Pros: Inexpensive, doesn’t need a battery.
Cons: It’s a rectangular slab of plastic that does absolutely nothing.
I’m talking about the NoPhone, which — as the name implies — has no camera, no screen, no music and, you guessed it, no phone. (It is, however, toilet bowl-resistant.)
The product of a successful Kickstarter campaign, the NoPhone comes in three models. There’s the completely featureless $5 NoPhone Zero (aka “the least advanced phone ever created by mankind,” according to its website), the $10 NoPhone (with fake buttons and ports) and the $15 NoPhone Selfie, which comes with an adhesive-backed mirror. All are guaranteed to do absolutely nothing, just like the Pet Rock from 1975’s holiday season.
The $10 NoPhone features buttons that do nothing and a port that’s useless. It is, however, toilet bowl-resistant.

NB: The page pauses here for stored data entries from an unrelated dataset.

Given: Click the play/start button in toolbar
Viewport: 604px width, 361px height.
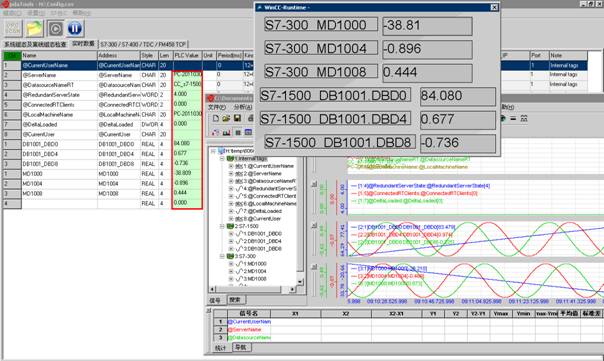Looking at the screenshot, I should pos(55,28).
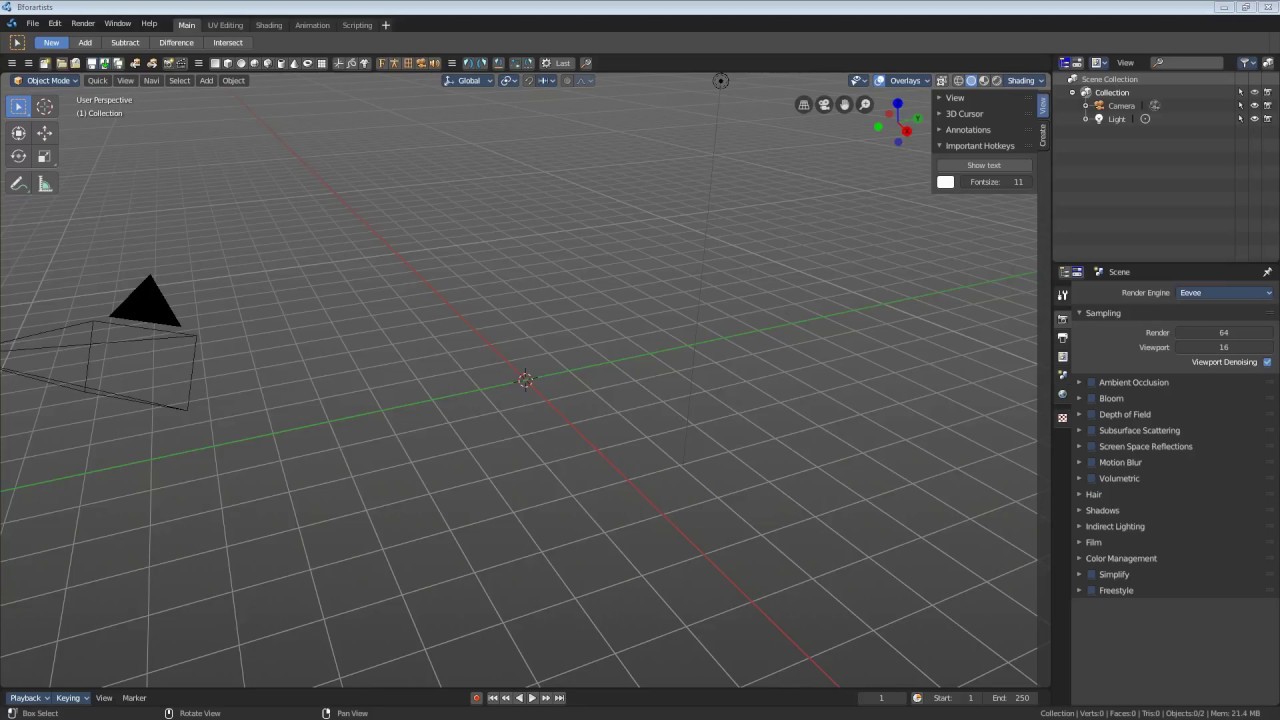
Task: Switch to the UV Editing workspace tab
Action: 225,25
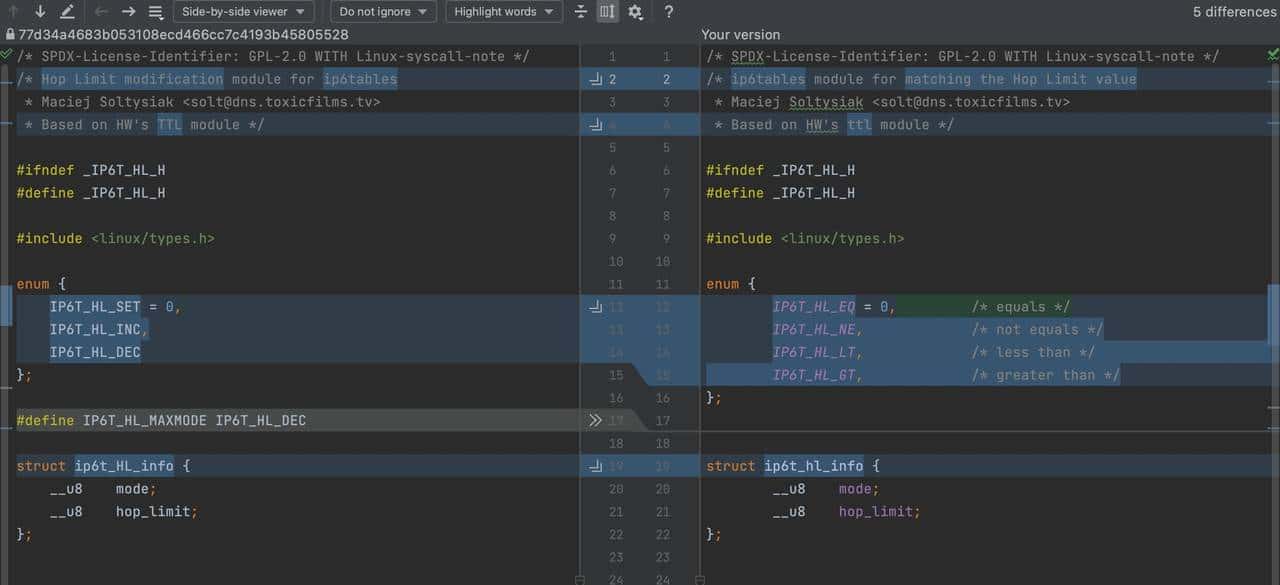The width and height of the screenshot is (1280, 585).
Task: Accept all changes with the left green checkmark
Action: (x=5, y=56)
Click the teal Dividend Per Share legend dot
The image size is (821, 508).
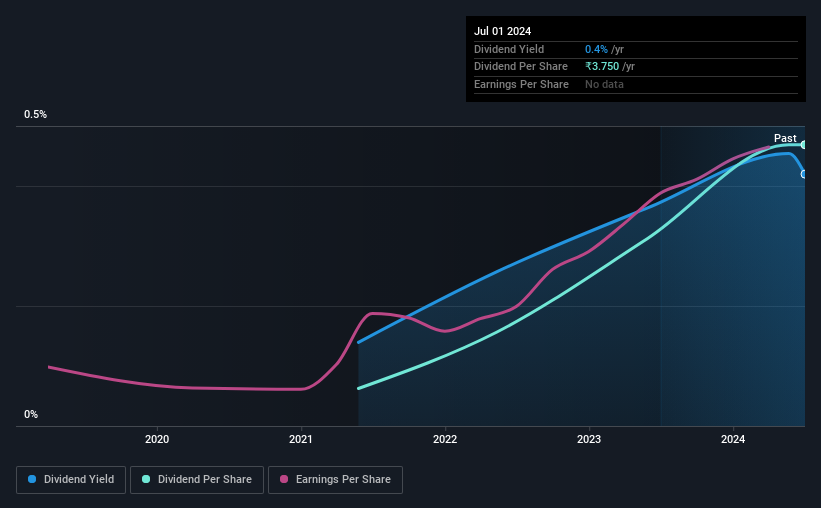point(146,479)
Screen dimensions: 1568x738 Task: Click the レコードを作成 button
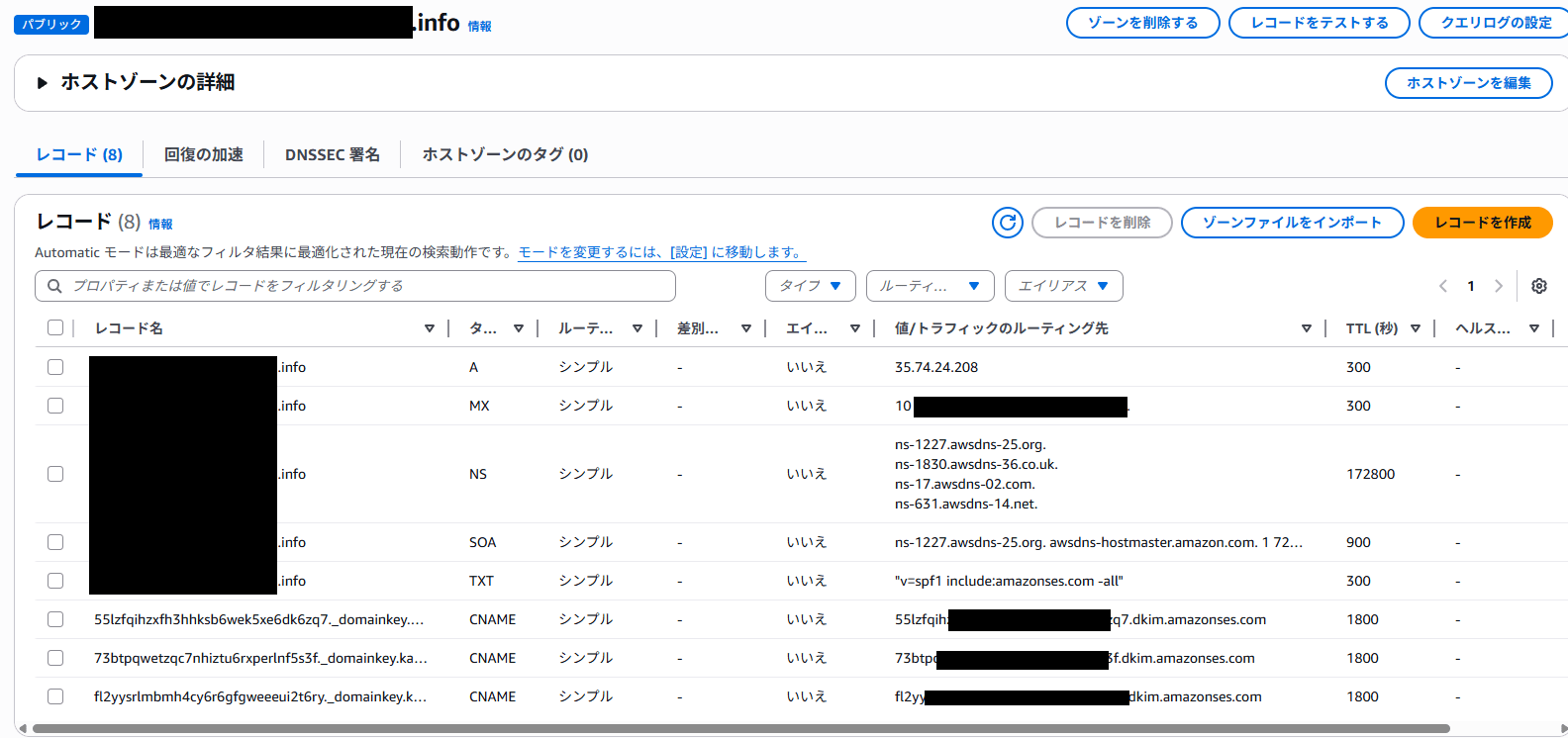point(1482,223)
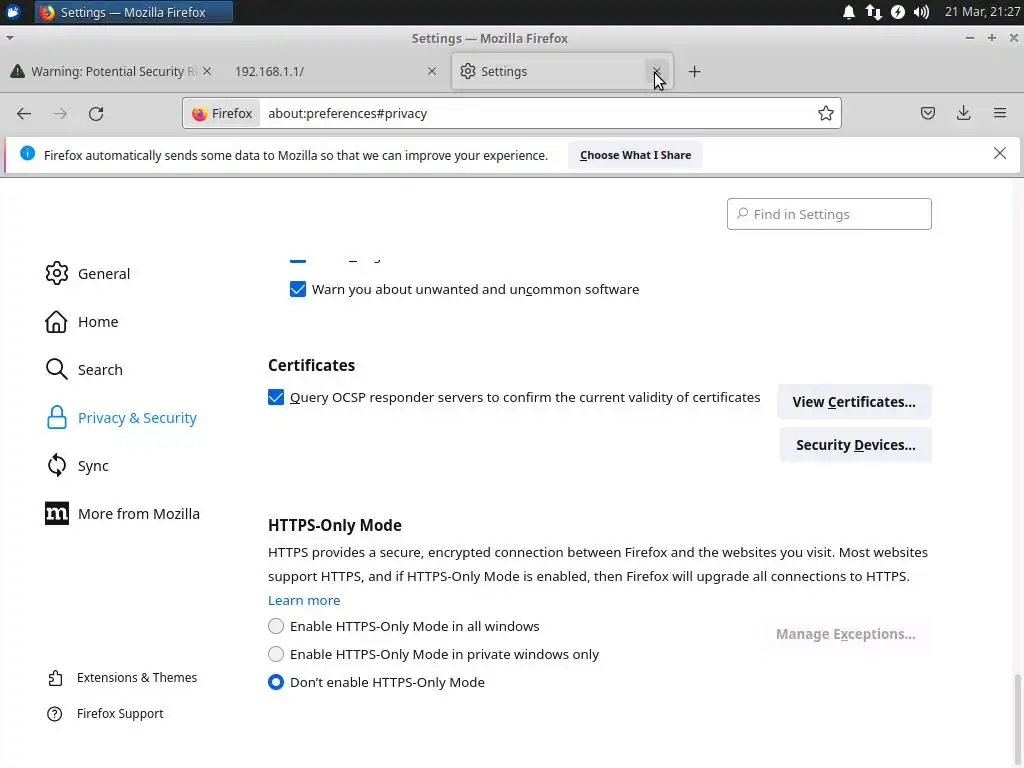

“NoPhone simulates the exact weight and dimensions of your most beloved gadget in order to alleviate any feelings of inadequacy generated by the absence of a real smartphone,” Van Gould wrote on his personal webpage. Gould is founder and CEO of the company behind the device, also called NoPhone.
The gadget could be the perfect stocking stuffer for (a) your loved one who already has everything, (b) that person with extreme digital device envy or (c) someone you’d just as soon never hear from again.
So far, the NoPhone has sold more than 4,000 units, according to Gould, who also happens to be an art director for a New York ad agency. For whatever reason, Gould received a bulk order from Reunion Island, east of Madagascar in the Indian Ocean. “I didn’t even know this place existed,” he told me.
The NoPhone began in 2014 as a Kickstarter campaign that raised more than $18,000 — about the same time a now-famous potato salad recipe eventually pulled in more than $55,000. Coincidence? Sunspots? Or was it just the right time to appeal to a nation’s oddball sense of humor?
Whatever the reason, the NoPhone touched on a basic truth: We can’t seem to take our eyes off our phones. Go to any restaurant, and you’ll see families with mom, dad and the kids all looking at their phones. Heck, I’ve even asked a surgeon if I could check my emails while he was operating on my arm. (He said I couldn’t.)
“[The NoPhone is] definitely a joke,” Gould told me, “but there’s something true behind the joke.”
For a product that does so little, it actually accomplishes a lot by reminding us to give our phones a rest. Gould said he swaps out his real smartphone for the NoPhone once a week during date nights with his girlfriend.
Now I’m thinking I should do something similar. Not that my marriage is in trouble, as far as I know. (My wife wasn’t immediately available to comment.) It’s just that I have a hard time keeping phones and tablets away from our bed. Maybe the NoPhone will keep my wife from snapping at me after my umpteenth email check in the middle of the night.
Others may want the NoPhone just because it’s so absurd. And people do seem to want it. After getting off work, Gould spends his nights packing and shipping the plastic rectangles from his 400-square-foot apartment on New York’s Upper West Side.
“I’m not sure if we’ll be the next Apple, but who knows?” Gould said. “We’re the biggest fake-phone company in the world.”